Data to process »
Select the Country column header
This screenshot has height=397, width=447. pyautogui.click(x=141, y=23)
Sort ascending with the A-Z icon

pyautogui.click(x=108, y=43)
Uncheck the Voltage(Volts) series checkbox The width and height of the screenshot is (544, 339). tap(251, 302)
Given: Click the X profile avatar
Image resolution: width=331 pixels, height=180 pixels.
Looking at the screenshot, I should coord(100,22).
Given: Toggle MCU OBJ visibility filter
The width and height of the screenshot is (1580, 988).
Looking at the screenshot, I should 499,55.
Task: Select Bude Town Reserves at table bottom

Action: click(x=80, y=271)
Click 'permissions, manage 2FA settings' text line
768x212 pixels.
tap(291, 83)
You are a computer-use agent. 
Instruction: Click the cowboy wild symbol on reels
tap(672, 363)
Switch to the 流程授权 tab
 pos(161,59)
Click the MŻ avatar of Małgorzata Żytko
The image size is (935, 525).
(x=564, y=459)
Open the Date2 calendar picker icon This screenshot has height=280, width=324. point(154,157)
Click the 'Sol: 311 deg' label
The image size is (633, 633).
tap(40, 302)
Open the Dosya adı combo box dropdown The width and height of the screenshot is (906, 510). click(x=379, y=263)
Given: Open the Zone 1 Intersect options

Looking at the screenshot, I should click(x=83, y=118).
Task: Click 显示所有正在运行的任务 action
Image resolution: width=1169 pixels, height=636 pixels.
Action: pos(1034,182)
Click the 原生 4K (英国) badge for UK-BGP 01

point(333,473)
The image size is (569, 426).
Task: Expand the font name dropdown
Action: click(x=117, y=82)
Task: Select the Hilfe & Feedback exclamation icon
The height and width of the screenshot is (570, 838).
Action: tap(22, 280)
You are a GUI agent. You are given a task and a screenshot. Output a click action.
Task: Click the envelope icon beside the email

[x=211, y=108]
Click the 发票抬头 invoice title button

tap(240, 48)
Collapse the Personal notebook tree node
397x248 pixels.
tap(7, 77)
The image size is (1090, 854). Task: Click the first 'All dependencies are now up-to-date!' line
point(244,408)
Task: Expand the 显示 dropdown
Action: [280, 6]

Exercise prompt » Could you please copy the lines of the listing above exactly, from its first line through the line bearing "You are a computer-use agent.", and nothing more?

Exercise response »
Select the Country column header
This screenshot has height=397, width=447. pyautogui.click(x=141, y=23)
Sort ascending with the A-Z icon

pyautogui.click(x=108, y=43)
Uncheck the Voltage(Volts) series checkbox The width and height of the screenshot is (544, 339). tap(251, 302)
Given: Click the X profile avatar
Image resolution: width=331 pixels, height=180 pixels.
Looking at the screenshot, I should coord(100,22).
Given: Toggle MCU OBJ visibility filter
The width and height of the screenshot is (1580, 988).
Looking at the screenshot, I should 499,55.
Task: Select Bude Town Reserves at table bottom

Action: click(x=80, y=271)
Click 'permissions, manage 2FA settings' text line
768x212 pixels.
tap(291, 83)
You are a computer-use agent. 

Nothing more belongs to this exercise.